* PROBLEM STATEMENT *
Go through the material below and state how many lines include "agent", giving the number only.

Start of Block

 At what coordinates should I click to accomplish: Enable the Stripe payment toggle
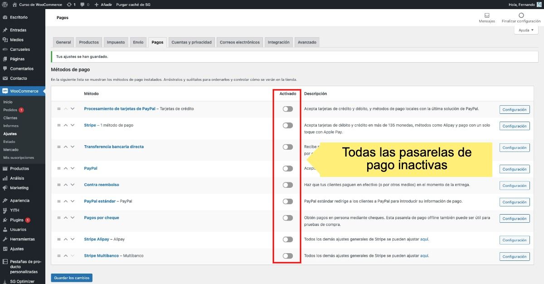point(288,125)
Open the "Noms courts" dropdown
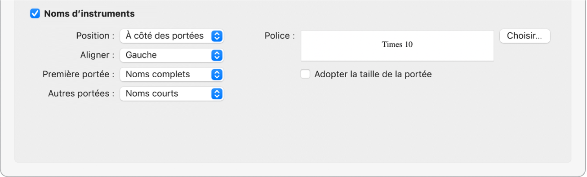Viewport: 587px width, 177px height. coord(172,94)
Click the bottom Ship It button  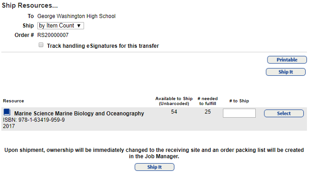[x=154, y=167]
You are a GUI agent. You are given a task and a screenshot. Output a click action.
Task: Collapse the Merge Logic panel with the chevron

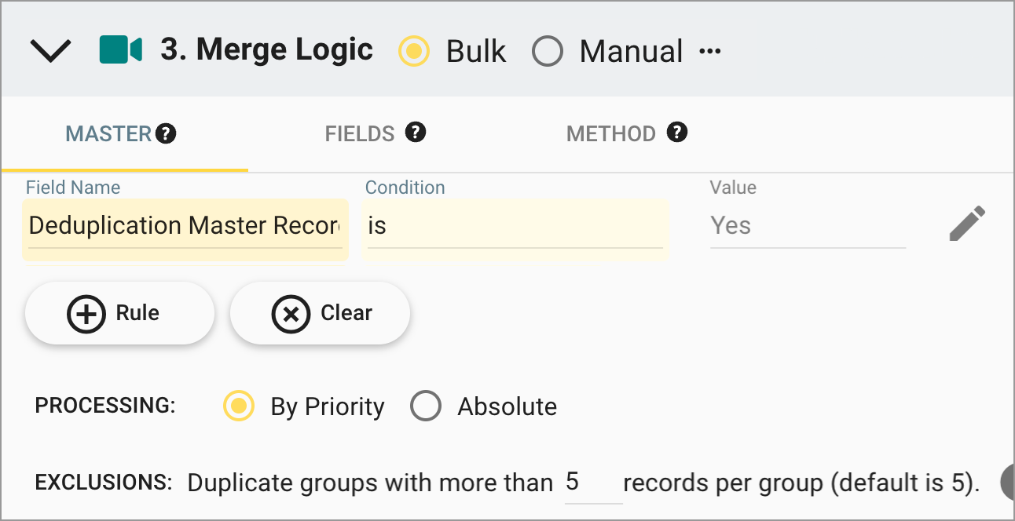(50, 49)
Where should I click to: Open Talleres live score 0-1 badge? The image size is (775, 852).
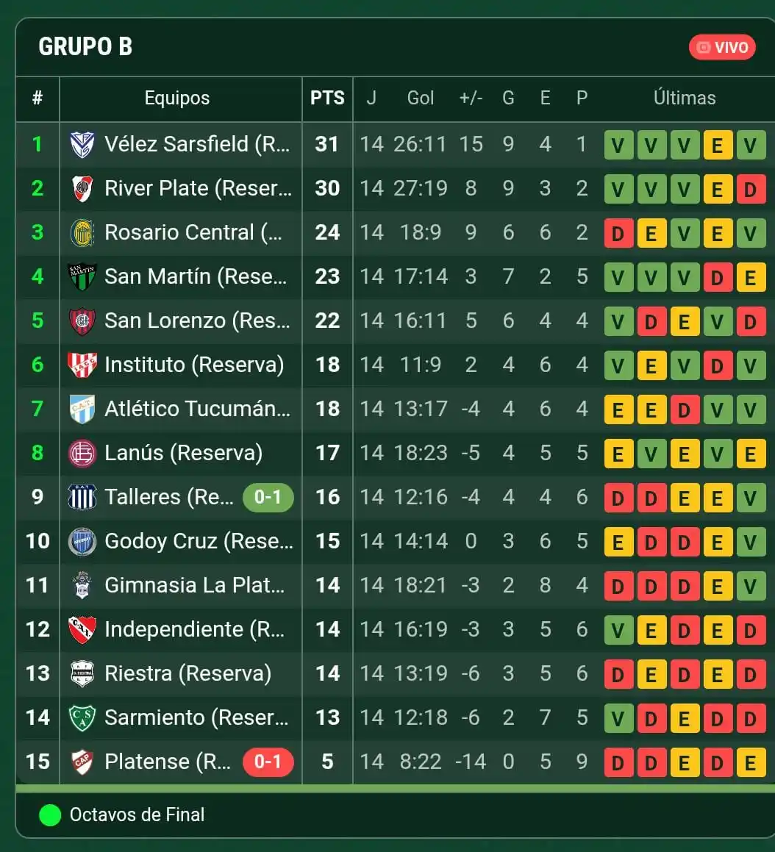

End of Block
Start of Block

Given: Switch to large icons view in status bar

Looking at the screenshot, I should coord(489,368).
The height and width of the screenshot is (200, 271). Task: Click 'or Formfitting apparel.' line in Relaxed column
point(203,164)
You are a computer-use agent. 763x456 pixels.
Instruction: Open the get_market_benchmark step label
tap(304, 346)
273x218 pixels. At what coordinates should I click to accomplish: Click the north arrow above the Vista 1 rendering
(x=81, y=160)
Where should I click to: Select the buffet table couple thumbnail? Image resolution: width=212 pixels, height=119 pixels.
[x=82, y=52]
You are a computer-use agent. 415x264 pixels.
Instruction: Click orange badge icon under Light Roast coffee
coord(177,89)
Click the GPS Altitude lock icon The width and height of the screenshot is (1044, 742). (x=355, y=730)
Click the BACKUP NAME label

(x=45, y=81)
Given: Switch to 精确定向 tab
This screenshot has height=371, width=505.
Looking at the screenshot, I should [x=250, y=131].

End of Block
Start of Block

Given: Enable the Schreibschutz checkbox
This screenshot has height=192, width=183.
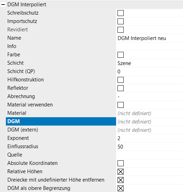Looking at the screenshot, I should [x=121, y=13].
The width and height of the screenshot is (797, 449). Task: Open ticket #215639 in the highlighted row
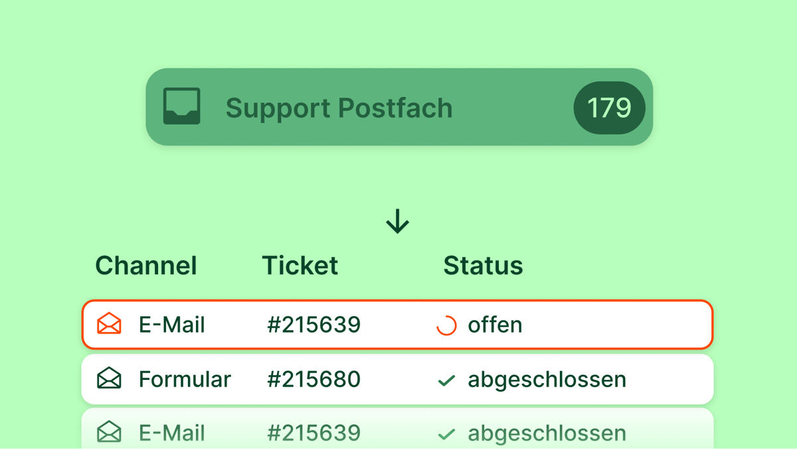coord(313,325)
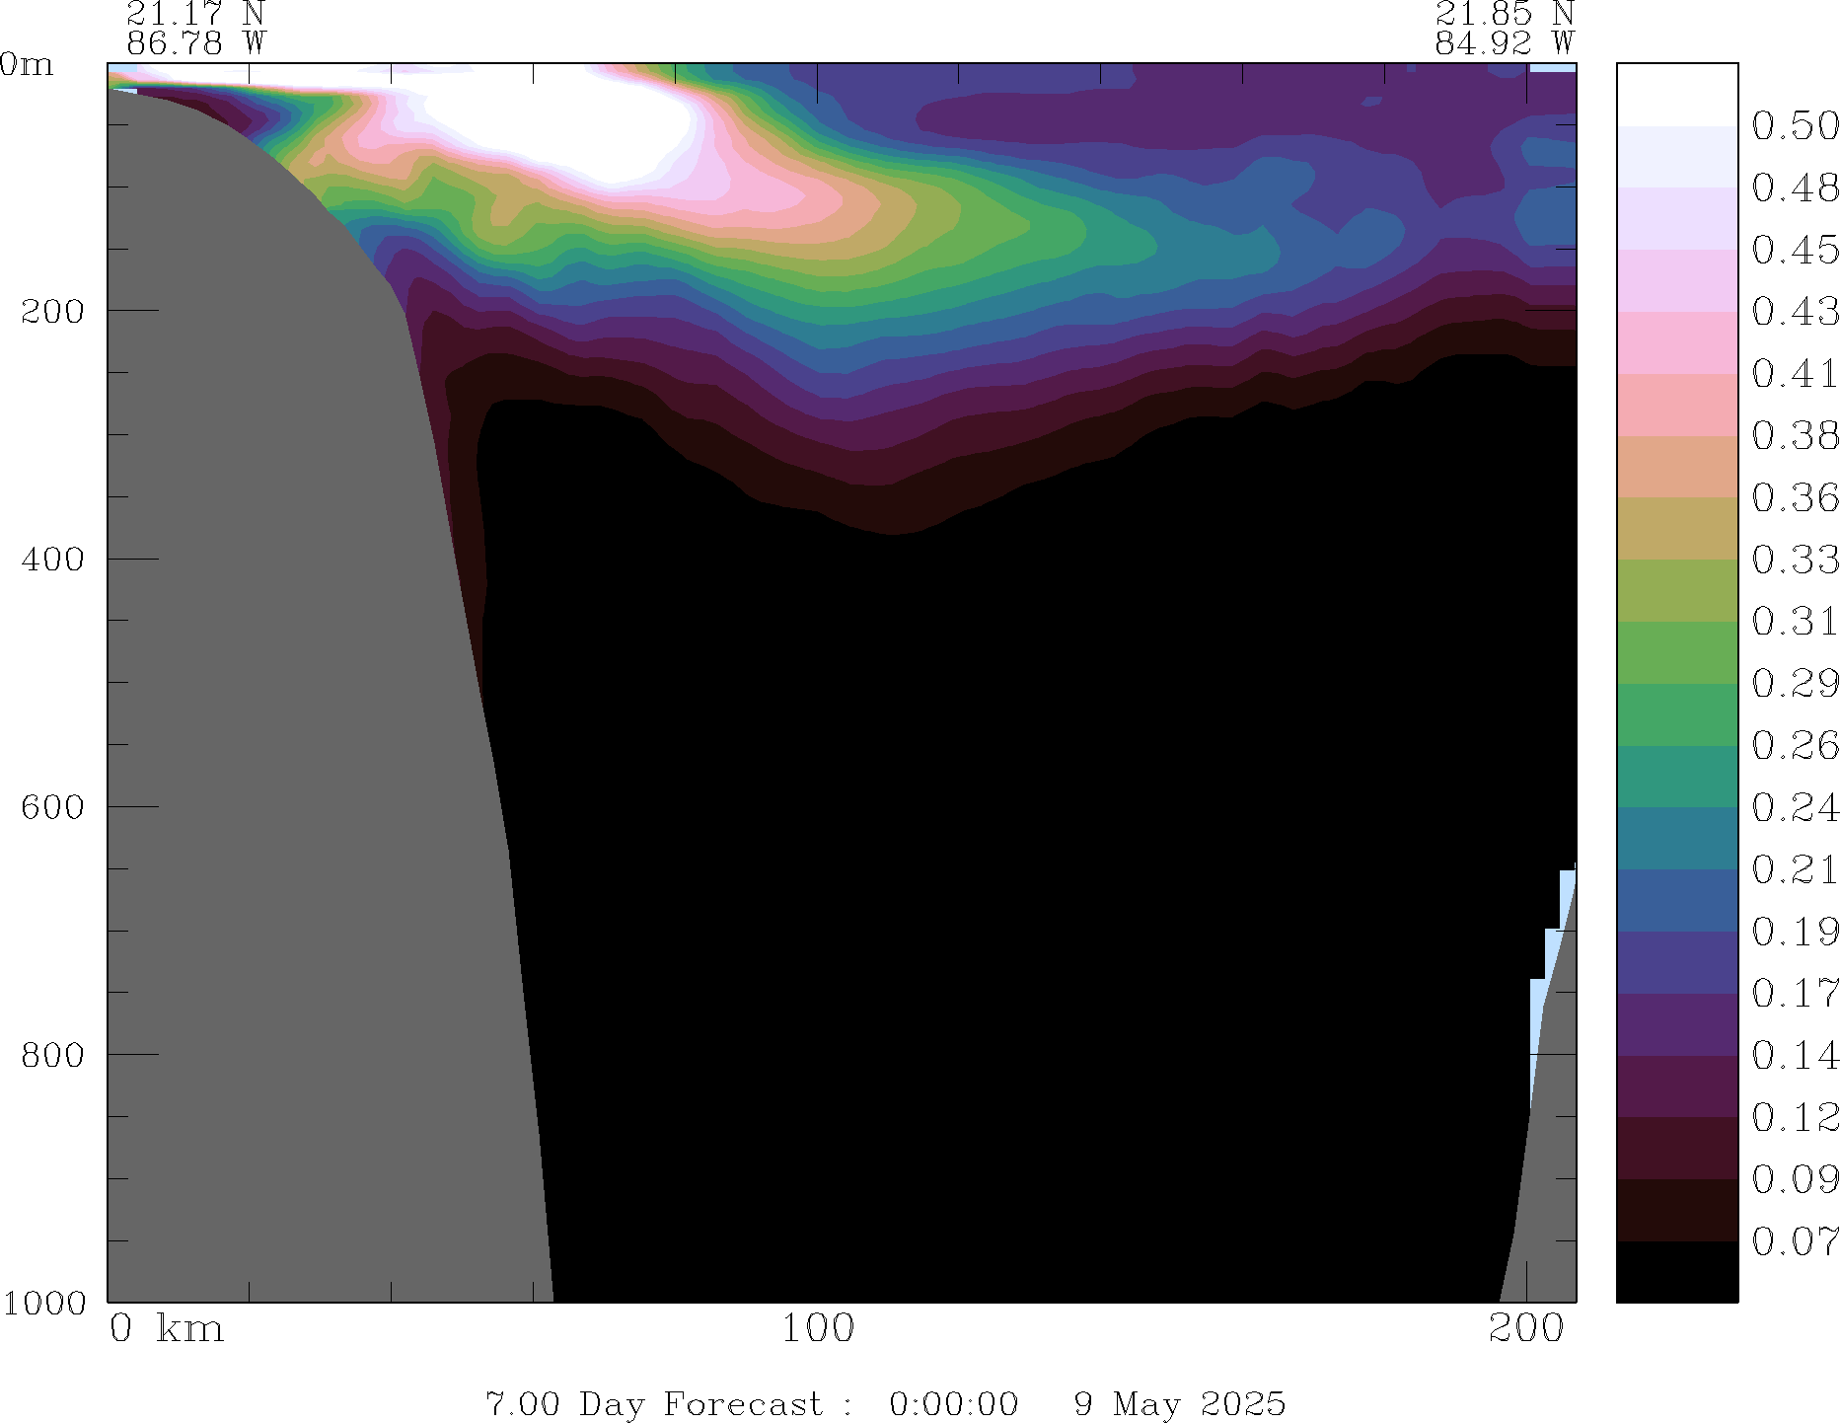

End of Block

* RESPONSE TO THE TASK *
3